Nella sua storia, racconta ancora Rigoletto, la Fratres ha contribuito a far affermare in Italia il principio della gratuità della donazione di sangue. L’associazione si è diffusa rapidamente in tutta Italia, seguendo la diffusione delle Misericordie: prima tutta la Toscana, poi anche Sicilia, Puglia, Veneto «Dovunque le Misericordie arrivavano per interventi di solidarietà, lì lasciavano un seme che faceva germogliare nuove confraternite. E lì nasceva anche la Fratres, perché la carità deve essere totale, e la donazione di sangue non può mai essere dimenticata». Un cammino lungo e costante: «Ma siamo appena all’inizio commenta Pugi la Fratres è una bambina, ancora deve crescere tanto».
Un altro «testimone» è il dottor Paolo Paoletti, che ha iniziato a frequentare la Fratres cinquant’anni fa come medico: «Mi chiesero di seguire le giornate di raccolta. Erano tempi pioneristici, si andava in giro per far conoscere alla gente quanto fosse semplice e importante donare sangue. A Firenze don Armando Corsi organizzava gli Equipaggi della Speranza, che avevano lo scopo di raccogliere sangue ma soprattutto di diffondere la cultura del dono e di stimolare nelle parrocchie la nascita di gruppi Fratres».
Il dottor Paoletti ricorda quegli anni con nostalgia: «Era un momento di grande fervore, c’era tanta buona volontà, tanta voglia di fare. Si andava nei paesi, nei quartieri, erano momenti di festa, c’era sempre una grande accoglienza. Attraverso la Fratres conobbi Mario Nava, grande animatore dell’associazione, e rimasi affascinato dalla sua grande umanità: è anche a causa sua se sono rimasto impigliato nella rete Fratres, con mia grande soddisfazione».
Trent’anni fa, racconta ancora Paoletti, il bisogno di sangue era molto più forte di oggi: «la donazione era ancora poco diffusa, c’era l’abitudine di donare solo se un proprio parente o amico ne aveva bisogno.

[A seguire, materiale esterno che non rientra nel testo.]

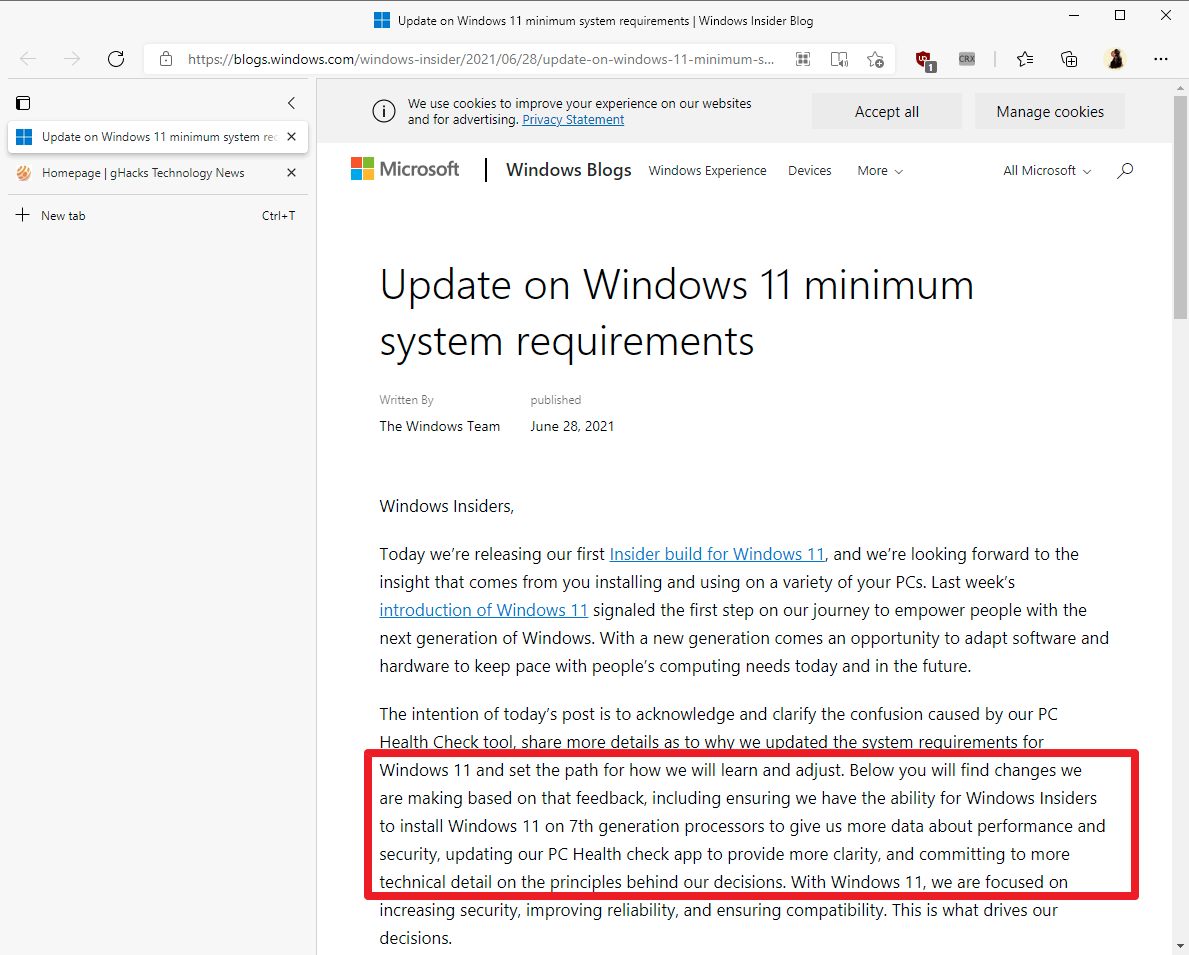Open the Favorites list icon
Viewport: 1189px width, 955px height.
1025,59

Erano donazioni occasionali che non garantivano né la quantità né la qualità del sangue». Molte persone, allora, si rivolgevano alla Fratres se avevano bisogno di una trasfusione ma non avevano nessuno che potesse donare sangue per loro. Fu messo su, ricorda Paoletti, una sorta di «conto corrente del sangue» in cui chi aveva disponibilità «versava», e chi aveva bisogno poteva attingere.

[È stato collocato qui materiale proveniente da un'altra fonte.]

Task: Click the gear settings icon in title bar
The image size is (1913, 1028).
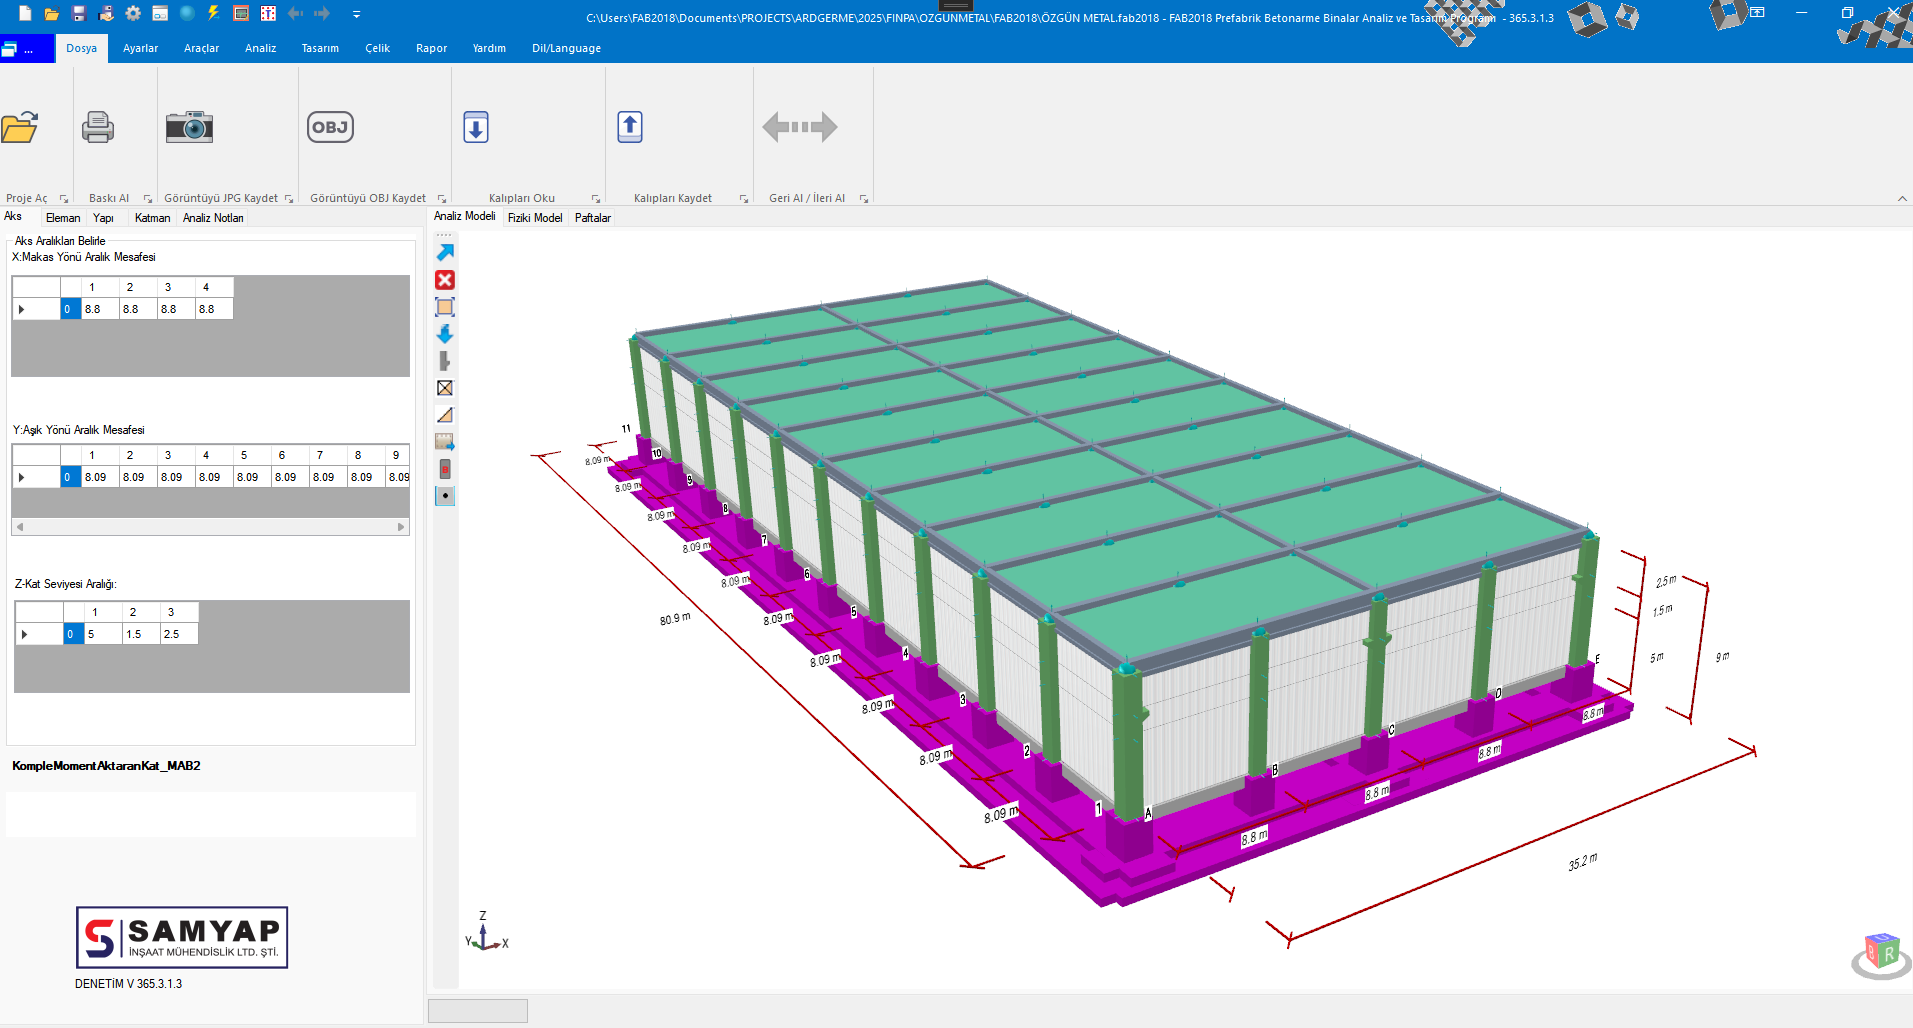Action: (133, 13)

«Oggi, per fortuna – commenta Paoletti – non c’è più bisogno di queste iniziative». In questi ultimi trent’anni proprio l’impegno della Fratres ha contribuito a far crescere la maturità e la consapevolezza dei donatori: «Oggi chi dona non si preoccupa di sapere a chi andrà il suo sangue; si punta sulla fedeltà del donatore. Il donatore periodico è una persona responsabile, che sicuramente evita quei comportamenti che possono mettere a rischio la sicurezza del sangue. E questo, nonostante tutti i possibili controlli che le moderne tecnologie permettono di fare, è ancora l’unico modo per poter garantire a chi riceve trasfusioni la massima sicurezza di ricevere sangue pulito».